Maskülen ve feminenliği bir araya getirerek moda evinin köklerine dayanan, eşsiz, cesur ve kendine güvenen bir koleksiyona imza atmış.
Her Chanel koleksiyonunda görmeye alışık olduğumuz tüvitlere pazen ve kaşmir eşlik ederken; ipek krepeler yer yer şifonla yer değiştiriyor. Örgü parçalardaki çizgiler liman etrafında tuğla binalar ve yük konteynırlarından defileye taşınıyor. Düğmelerin şekli ise gemi çapaları şeklinde karşımıza çıkıyor. Tüyler, işlemeler, değerli taş detayları Elbphilharmonie konser salonunda özel bir gecenin ihtişamlı detaylarını sunuyor.

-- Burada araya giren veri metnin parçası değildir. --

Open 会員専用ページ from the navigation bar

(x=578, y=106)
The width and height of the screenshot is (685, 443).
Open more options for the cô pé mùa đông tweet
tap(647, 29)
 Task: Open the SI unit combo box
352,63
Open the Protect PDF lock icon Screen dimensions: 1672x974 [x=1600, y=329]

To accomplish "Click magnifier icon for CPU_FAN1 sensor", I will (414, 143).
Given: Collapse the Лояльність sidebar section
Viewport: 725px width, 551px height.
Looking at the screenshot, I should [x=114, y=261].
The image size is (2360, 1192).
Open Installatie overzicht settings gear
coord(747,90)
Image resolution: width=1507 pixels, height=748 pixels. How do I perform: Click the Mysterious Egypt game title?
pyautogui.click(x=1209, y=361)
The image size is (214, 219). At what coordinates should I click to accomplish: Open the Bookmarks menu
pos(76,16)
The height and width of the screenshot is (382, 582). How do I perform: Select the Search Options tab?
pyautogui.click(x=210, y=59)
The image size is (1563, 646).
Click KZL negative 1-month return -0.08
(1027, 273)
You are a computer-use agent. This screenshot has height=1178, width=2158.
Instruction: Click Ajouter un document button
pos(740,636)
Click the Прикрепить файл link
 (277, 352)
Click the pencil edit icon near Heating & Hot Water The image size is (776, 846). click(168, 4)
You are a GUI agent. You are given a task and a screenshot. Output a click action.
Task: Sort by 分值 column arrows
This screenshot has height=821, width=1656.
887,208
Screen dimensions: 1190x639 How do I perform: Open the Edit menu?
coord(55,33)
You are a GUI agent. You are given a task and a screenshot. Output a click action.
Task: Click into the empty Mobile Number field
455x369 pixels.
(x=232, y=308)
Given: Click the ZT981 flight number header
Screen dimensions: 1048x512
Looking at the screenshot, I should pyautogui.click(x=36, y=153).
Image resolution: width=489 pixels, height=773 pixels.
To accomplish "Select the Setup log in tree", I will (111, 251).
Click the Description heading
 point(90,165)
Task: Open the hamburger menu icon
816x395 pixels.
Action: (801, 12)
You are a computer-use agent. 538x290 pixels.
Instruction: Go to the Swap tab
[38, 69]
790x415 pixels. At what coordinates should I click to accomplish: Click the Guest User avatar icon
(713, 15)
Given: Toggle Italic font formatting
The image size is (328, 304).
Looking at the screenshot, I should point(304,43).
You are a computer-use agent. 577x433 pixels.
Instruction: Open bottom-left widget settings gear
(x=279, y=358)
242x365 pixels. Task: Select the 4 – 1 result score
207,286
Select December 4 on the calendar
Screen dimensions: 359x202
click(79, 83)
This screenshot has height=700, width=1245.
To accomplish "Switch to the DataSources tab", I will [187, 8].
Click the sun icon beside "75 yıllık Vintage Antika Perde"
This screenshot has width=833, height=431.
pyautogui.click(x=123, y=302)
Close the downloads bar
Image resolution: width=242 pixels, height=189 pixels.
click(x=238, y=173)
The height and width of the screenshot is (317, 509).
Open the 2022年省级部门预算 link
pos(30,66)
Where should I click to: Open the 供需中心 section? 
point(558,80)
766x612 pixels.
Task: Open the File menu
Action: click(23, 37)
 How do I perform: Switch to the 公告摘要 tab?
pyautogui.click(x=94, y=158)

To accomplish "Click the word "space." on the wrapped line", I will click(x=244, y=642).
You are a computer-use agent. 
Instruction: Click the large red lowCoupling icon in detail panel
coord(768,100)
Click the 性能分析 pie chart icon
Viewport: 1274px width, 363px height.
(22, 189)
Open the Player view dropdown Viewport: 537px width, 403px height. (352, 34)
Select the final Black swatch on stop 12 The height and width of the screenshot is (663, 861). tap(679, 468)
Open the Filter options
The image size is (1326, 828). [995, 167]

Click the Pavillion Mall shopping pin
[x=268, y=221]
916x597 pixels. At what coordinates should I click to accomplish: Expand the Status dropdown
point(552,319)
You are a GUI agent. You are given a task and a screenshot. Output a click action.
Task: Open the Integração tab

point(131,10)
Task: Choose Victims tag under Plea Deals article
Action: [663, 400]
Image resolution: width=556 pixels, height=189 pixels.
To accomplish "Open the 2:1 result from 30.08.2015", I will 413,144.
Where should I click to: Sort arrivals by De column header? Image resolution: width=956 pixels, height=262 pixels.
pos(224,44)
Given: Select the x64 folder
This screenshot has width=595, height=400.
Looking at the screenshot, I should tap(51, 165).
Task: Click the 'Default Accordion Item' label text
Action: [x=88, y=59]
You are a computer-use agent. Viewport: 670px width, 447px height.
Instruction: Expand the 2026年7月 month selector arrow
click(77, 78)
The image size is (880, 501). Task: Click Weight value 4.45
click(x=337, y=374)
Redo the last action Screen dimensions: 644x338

Koleksiyonda siyah, bej, lacivert, kırmızı renkleri dikkat çekerken en öne çıkanı Hamburg’un tuğla evlerinden ilham alan turuncu en vurucu detayı olarak öne çıkarıyor. Böylece Paris’in Chanel’in, Lagerfeld’in Hamburg’u ile buluşuyor.
Gabrielle Chanel'in unutulmaz "Bir kadını partide siyah-beyaz giydirin tüm dikkatleri o toplayacaktır" sözüne Lagerfeld Hamburg'da gizem, derinlik ve zarafet katıyor.